Mortgage
Brokers:
Conventional mortgage loans are not insured by a
government agency such as FHA, VA or Rural Development Services.
Conventional loans are available from several types of lenders including
Thrift Institutions, Commercial Banks, Mortgage Companies and Credit
Unions. Applying for these loans is done directly through a lender or with
a Mortgage Broker.
Brokers arrange transactions rather than lending
money directly. In other words, they find a lender for you. Since they
have access to several lenders, they can find one who is best suited to
your financial situation. Obviously, they are also going to look for the
lender who will provide the best financial package to them. They are not
obligated to find the best deal for you unless they have contracted with
you to act as your agent. Consequently, you should consider contacting
more than one broker, just as you should with banks or thrift
institutions.
Whether you are dealing with a lender or a broker
may not always be clear. Some financial institutions operate as both
lenders and brokers. Most brokers' advertisements do not use the word
"broker". Make sure to ask if a broker is involved. This is important
because brokers are usually paid a fee for their services that may be
separate from and in addition to the lender's origination fee. Their
compensation may be in the form of "points" paid at closing or as an
add-on to your interest rate or both. It is important that you know how
the broker is getting paid.
Points:
Make sure you understand the rates versus points
when receiving quotes. A 6% mortgage with 0 points is a lot different
than a 6% loan with 1 or 2 points. A point translates into 1% of the
loan amount and is paid as part of the closing costs.
Conforming and Non-Conforming Loans:
Conventional loans may be conforming or
non-conforming.

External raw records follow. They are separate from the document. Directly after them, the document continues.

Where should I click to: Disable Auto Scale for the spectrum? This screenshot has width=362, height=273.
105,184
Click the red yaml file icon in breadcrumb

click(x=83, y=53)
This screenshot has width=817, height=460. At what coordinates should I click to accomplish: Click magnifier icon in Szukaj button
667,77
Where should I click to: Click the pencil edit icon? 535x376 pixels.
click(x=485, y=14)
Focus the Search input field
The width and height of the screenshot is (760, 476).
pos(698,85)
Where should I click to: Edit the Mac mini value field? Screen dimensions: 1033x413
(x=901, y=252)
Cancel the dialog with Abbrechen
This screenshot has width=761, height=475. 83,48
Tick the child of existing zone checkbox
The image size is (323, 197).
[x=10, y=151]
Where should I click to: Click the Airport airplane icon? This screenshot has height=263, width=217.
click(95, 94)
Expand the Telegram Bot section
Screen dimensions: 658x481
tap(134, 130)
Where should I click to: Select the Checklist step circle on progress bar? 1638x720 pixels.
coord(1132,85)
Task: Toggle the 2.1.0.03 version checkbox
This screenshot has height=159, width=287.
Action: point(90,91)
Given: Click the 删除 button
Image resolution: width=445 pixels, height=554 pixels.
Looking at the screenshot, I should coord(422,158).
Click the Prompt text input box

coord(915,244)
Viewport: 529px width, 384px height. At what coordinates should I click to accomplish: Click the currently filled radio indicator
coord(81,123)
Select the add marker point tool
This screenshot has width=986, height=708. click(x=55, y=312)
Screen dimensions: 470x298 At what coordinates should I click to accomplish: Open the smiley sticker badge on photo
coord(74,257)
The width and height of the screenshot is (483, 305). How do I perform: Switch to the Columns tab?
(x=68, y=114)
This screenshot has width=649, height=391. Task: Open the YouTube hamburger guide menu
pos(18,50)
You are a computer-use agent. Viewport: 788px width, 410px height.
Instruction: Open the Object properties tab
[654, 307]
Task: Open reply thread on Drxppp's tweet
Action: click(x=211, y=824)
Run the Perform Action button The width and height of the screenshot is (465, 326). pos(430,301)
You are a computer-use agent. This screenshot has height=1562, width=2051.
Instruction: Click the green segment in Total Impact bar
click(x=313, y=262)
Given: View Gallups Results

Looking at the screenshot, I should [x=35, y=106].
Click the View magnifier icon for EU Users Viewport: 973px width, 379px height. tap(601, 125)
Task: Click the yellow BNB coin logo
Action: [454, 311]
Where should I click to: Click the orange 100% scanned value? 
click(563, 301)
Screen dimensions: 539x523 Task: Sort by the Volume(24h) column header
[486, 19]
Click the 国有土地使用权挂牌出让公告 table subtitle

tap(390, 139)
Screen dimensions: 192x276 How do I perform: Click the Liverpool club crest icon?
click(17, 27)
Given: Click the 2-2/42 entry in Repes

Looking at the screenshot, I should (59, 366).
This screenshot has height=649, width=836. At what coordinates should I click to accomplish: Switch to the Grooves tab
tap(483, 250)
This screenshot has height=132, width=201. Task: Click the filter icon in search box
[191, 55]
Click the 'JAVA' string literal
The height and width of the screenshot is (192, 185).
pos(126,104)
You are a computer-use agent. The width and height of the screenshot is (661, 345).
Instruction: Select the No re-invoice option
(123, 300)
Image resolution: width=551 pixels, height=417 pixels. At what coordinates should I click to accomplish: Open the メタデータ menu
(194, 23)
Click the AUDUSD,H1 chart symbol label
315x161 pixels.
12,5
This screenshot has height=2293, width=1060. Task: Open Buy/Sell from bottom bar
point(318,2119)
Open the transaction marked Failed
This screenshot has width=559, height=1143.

A conforming loan conforms to guidelines established by
Freddie Mac and Fannie Mae. If your loan is a conforming loan it will
most likely be sold to one of these two agencies. The lender may or may
not retain servicing rights. In 2006, the maximum limits for a
conforming loan are:
| One Family |
$417,000 |
| Two Family |
$533,850 |
| Three
Family |
$645,300 |
| Four Family |
$810,000 |
If your mortgage request exceeds
these limits your loan is classified as a Jumbo loan. Jumbo loans
are not normally insured by the Federal Government so interest rates
may be higher.
Private Mortgage Insurance:
On conventional loans, if your down payment is less
than 20% you will be required to pay for Private Mortgage Insurance (PMI).
This is insurance that protects the LENDER if you default on your loan.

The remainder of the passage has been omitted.